_TASK LIST_:
1 - In the legal AI article, how does the EU AI Act classify systems used to help administer justice?
2 - Reproduce the passage of the legal AI article starting at "What the new" and ending at "approve or revise.".

_PAGE TEXT_:
☆ ☆ ☆
From Paralegal To Coauthor In Everyday Legal Work
Law firms and vendors have already been inching toward agent-like systems. Casetext pioneered GPT-4–powered brief drafting before its acquisition by Thomson Reuters, and Allen & Overy rolled out the Harvey platform to thousands of lawyers to assist with research and drafting. Corporate legal teams are using copilots to summarize NDAs, compare clauses against playbooks, and generate due diligence checklists.

What the new benchmark implies is that these tools won’t just autocomplete text; they will plan, verify, and ask for what they need. An “agent lawyer” doesn’t replace counsel—it drafts alternatives, flags risks tied to fact patterns, runs a quick analogical search over recent cases, and presents a reasoned memo for a human to approve or revise.
The Risk Ledger And The Rulebook For AI In Law
Legal work punishes errors. The Avianca case—where fabricated citations from a chatbot slipped into a filing—remains a cautionary tale. Multiple U.S. judges now require certifications that attorneys verified AI-assisted filings, and several courts have issued standing orders on disclosure and citation checks.
Regulators are circling, too. The EU AI Act treats systems used to assist in administering justice as high-risk, triggering requirements around transparency, data governance, and human oversight. For firms, this translates into audit logs, source grounding, confidentiality controls, and red-teaming models against biased or hallucinated outputs before they touch client matters.
Measuring Real Legal Reasoning In Agent Workflows
Traditional exams only tell part of the story. Research communities have built domain-specific evaluations—such as LegalBench and newer suites that test citation fidelity, statutory interpretation, and contract edits constrained by policy. The next wave of evals will be scenario-based: did the agent find the controlling precedent, properly distinguish adverse authority, and preserve privilege throughout the workflow?
Vendors are already moving this direction with “grounded generation,” forcing models to cite the passages that support each conclusion. Combine that with tool use—databases, calendaring, entity extraction—and agent reliability can be measured, not assumed.
What Comes Next For Agent Lawyers In Practice
Expect rapid iteration. If a single model release can lift one-shot legal task scores by double digits, coordinated systems and domain-tuned policies will push higher. The realistic near-term picture is a paralegal-plus agent that drafts, checks, and explains, with a lawyer in the loop owning judgment calls and ethics.
Can AI agents be lawyers after all? Not in the licensure sense. But as coauthors and tireless analysts, they’re getting uncomfortably good—and the latest benchmarks suggest they’re moving faster than many in the profession predicted just a month ago.
☆ ☆ ☆
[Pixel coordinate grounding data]
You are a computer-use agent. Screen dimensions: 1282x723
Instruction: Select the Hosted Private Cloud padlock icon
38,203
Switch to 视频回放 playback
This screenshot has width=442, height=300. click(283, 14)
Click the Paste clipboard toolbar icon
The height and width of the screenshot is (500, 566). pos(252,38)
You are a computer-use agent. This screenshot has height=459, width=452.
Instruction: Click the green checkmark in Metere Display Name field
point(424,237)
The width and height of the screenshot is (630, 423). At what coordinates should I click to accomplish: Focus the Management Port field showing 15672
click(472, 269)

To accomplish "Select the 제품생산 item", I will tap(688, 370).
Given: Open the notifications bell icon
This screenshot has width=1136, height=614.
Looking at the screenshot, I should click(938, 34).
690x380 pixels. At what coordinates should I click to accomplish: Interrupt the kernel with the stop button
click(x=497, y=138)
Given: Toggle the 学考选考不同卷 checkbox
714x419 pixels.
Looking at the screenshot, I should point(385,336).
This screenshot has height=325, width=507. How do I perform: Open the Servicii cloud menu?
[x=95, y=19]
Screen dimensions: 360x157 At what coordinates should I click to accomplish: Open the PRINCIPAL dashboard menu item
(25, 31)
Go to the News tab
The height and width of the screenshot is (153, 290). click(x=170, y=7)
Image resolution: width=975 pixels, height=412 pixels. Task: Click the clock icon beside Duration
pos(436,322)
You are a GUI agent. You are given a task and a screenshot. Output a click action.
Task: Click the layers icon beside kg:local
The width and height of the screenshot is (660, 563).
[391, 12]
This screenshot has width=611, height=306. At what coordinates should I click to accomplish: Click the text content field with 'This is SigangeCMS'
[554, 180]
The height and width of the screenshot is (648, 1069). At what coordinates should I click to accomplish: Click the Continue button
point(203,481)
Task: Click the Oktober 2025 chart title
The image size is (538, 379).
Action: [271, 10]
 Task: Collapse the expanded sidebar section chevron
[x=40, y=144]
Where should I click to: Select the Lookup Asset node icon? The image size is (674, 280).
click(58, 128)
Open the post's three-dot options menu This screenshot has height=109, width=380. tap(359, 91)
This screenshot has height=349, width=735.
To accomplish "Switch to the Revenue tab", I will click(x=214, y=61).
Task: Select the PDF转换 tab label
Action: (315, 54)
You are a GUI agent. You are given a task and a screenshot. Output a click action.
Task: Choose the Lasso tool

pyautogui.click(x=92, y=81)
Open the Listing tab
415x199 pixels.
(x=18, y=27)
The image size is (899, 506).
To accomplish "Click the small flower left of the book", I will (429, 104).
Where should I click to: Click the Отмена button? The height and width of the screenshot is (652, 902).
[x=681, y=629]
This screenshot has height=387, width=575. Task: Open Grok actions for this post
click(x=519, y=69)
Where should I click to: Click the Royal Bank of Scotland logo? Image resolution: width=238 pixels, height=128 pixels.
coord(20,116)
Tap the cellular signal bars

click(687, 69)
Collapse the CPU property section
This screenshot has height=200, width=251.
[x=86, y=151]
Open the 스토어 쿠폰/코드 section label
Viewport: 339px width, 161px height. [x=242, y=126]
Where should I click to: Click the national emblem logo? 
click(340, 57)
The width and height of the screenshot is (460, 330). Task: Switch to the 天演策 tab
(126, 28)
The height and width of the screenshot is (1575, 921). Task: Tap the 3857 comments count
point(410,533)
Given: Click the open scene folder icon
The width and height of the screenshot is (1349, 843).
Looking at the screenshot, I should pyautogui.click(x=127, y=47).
☆ ☆ ☆
_RESPONSES TO THE EXERCISE_:
1 - As high-risk.

2 -
What the new benchmark implies is that these tools won’t just autocomplete text; they will plan, verify, and ask for what they need. An “agent lawyer” doesn’t replace counsel—it drafts alternatives, flags risks tied to fact patterns, runs a quick analogical search over recent cases, and presents a reasoned memo for a human to approve or revise.